In the frantic pace of marriage equality litigation nationwide, other key developments are:
The State of Utah filed its petition for Supreme Court review of the 10th Circuit Court of Appeals decision striking down its same-sex marriage ban: Gay City News’ Arthur S. Leonard said the petition, filed by Governor Gary Herbert and Attorney General Sean Reyes, both Republicans, “is well-calculated to persuade the high court that they should take the case. They have positioned this as a federalism case, their main pitch being that the task of defining marriage is left under our constitutional scheme to the states, and that federal courts should not dictate how that term is to be defined.”

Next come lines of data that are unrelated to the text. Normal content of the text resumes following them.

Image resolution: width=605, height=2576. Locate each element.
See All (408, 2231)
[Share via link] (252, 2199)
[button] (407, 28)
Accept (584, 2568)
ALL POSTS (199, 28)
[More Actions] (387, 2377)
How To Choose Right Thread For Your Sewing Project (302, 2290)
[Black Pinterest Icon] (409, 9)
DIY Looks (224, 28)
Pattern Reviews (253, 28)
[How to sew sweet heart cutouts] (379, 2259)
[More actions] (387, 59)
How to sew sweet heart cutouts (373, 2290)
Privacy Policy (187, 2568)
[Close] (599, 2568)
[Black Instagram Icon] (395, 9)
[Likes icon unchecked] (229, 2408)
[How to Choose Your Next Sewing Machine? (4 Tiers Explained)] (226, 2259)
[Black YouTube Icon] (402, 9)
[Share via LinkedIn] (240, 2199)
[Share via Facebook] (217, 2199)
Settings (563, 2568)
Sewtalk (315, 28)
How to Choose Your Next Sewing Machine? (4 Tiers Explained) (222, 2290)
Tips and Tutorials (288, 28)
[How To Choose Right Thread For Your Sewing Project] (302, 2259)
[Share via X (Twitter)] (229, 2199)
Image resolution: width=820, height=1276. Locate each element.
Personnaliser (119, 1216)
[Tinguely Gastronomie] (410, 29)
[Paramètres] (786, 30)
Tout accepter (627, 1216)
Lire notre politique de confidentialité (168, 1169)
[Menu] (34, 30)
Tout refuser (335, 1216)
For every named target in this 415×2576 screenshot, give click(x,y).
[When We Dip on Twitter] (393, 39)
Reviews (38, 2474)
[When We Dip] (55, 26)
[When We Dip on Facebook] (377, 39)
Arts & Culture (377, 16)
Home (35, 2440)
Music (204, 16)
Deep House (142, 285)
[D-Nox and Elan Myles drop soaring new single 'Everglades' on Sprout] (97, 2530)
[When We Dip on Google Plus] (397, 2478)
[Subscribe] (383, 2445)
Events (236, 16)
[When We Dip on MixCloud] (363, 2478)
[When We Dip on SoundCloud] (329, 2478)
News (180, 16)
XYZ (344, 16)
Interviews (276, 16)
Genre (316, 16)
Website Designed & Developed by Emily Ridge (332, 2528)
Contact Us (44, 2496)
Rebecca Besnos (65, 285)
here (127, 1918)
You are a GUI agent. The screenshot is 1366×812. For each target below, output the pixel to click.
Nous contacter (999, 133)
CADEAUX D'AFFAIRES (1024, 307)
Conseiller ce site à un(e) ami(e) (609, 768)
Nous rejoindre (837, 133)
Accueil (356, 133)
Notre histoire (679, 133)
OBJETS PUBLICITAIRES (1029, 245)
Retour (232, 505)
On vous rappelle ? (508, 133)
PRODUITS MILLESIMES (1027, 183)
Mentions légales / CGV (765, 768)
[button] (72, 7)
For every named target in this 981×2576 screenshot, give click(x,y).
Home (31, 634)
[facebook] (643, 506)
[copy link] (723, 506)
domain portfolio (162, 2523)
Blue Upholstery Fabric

Virginia’s Democratic attorney general, Mark Herring, who opposes his state’s ban, indicated he will file a petition on August 8 seeking Supreme Court review of the Fourth Circuit ruling that struck it down. Jumping the gun on the ban’s defenders, Herring clearly hopes to get the case before the high court as it decides which of the numerous federal challenges to hear in the term beginning in October. Should the Virginia case be granted review, it will give State Solicitor General Stuart Raphael, who argued very effectively before the Fourth Circuit, the chance to frame the marriage equality issue before the Supreme Court.
The Colorado Supreme Court put an end to gay marriages in Boulder on July 29. Due to an editing error, our reporting in the last issue incorrectly stated that a July 18 ruling from that state’s high court halted all localities from issuing licenses in response to state and federal rulings striking down that state’s same-sex marriage ban (those rulings are now under appeal). In fact, the earlier order did not apply to Boulder, which continued issuing licenses until the second order came down from the State Supreme Court.
Following a July 17 Monroe County ruling striking down Florida’s gay marriage ban, three more state judges there ––in Dade, Broward, and Palm Beach Counties –– reached similar conclusions. Three of the four rulings were stayed, the fourth was a narrow ruling related to a specific estate matter on which the judge issued an order, with no immediate broader implications.